Ce que disent les experts
Des fonctions ou missions énoncées par le Règlement aux compétences et qualités nécessaires pour les mettre en œuvre, il y a une certaine marge d’interprétation, comme toujours. La littérature sur le sujet est abondante dans la presse et sur les réseaux sociaux professionnels ; or, elle concentre le plus souvent les compétences autour de deux disciplines : l’informatique et le droit, avec toutefois quelques ouvertures vers le management et la gestion de données :
« Les fonctions du DPO seront principalement définies par la gestion de projet à différents niveaux/services : la sécurité, gouvernance, protection des données (commerciales ou internes) ou encore la mise en conformité des données avec la réglementation européenne. Dans certaines sociétés, le DPO sera amené à traiter la donnée ou encore la segmenter afin d’optimiser les échanges internes sur ces sujets. Dans de tels cas, les besoins porteront sur des profils un peu plus techniques […] avec une forte appétence ou compétence en gestion de données », article de l’usine-digitale
Le guide « Données personnelles et Systèmes d’information » publié conjointement par le CIGREF, l’AFAI et TECH IN France évoque les qualités professionnelles de DPO (page 86) en insistant sur les connaissances en droit et en protection des données mais aussi sur la connaissance du secteur d’activité de l’entreprise concernée et sur l’autorité du DPO dans l’entreprise.
Dans un billet intitulé « On ne s’improvise pas DPO ! » Florence Bonnet estime que : « Parmi les savoir-faire recherchés par les organisations, la capacité d’analyse arrive en tête, suivie de la connaissance de la réglementation, de compétences en gestion de projet et enfin de compétences IT/sécurité. Côté savoir-être, le DPO doit faire preuve de réflexion stratégique (37%), de capacités de communication (36%), d’esprit pratique (35%) et de créativité (26%) ».
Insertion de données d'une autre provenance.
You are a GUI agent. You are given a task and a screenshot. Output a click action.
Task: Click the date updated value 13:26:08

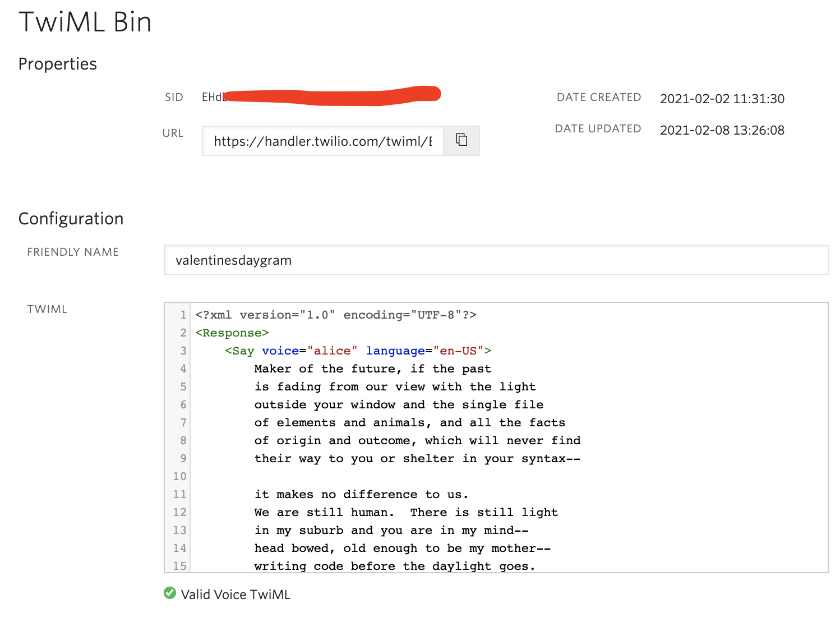coord(722,130)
Au début de sa tribune « RGPD : où trouver un DPO ? Comment bien le positionner dans votre organisation ? », Gilles Garnier évoque (en février 2018) le retard des entreprises françaises à satisfaire aux exigences du règlement : « Les raisons de ce retard sont multiples mais il faut souligner que l’un des problèmes majeurs est le manque de compétences ». Il affirme ensuite : « Le DPO idéal est à 50% juriste, 50% sécurité et 50% Risk Management : en effet, il y a problème ! », et « Dans un monde idéal, le DPO est un juriste expérimenté, imbattable en matière de cybersécurité et, il a la capacité de piloter un programme avec une vision risque métier. Finalement, son rattachement au juridique ou à l’informatique ne poserait aucun problème. Sauf que dans les faits, il est impossible que le DPO puisse avoir toutes ces compétences », et encore que « Ce manque de visibilité 360° peut être un vrai frein à l’avancement de la mise en conformité RGPD ».
Le domaine « Risk management » mérite d’être divisé en deux parties : le risque immédiat lié aux traitements en cours, à l’environnement socio-économique, à cette connaissance de l’activité de l’entreprise et de ses rouages ; et le risque différé lié à la relation entre les données conservées (ou détruites) et la demande externe (personnes concernées, autorités, contentieux divers), relation assez complexe qui évolue au fil du temps et qui doit être supervisée méthodiquement.
La 4e compétence (ce que dit le CR2PA)
C’est pourquoi, le CR2PA, Club de l’archivage managérial, suggère, pour le ou la DPO de l’entreprise, quatre compétences indissociables et complémentaires, en ajoutant une quatrième compétence : la nécessaire connaissance et maîtrise de ce que sont les données (tous supports confondus) : comment elles sont créées et agrégées, structurées ou non structurées, à quoi elles servent, comment elles circulent, comment elles sont conservées (combien de temps et pour quelle raison) et comment elles sont détruites.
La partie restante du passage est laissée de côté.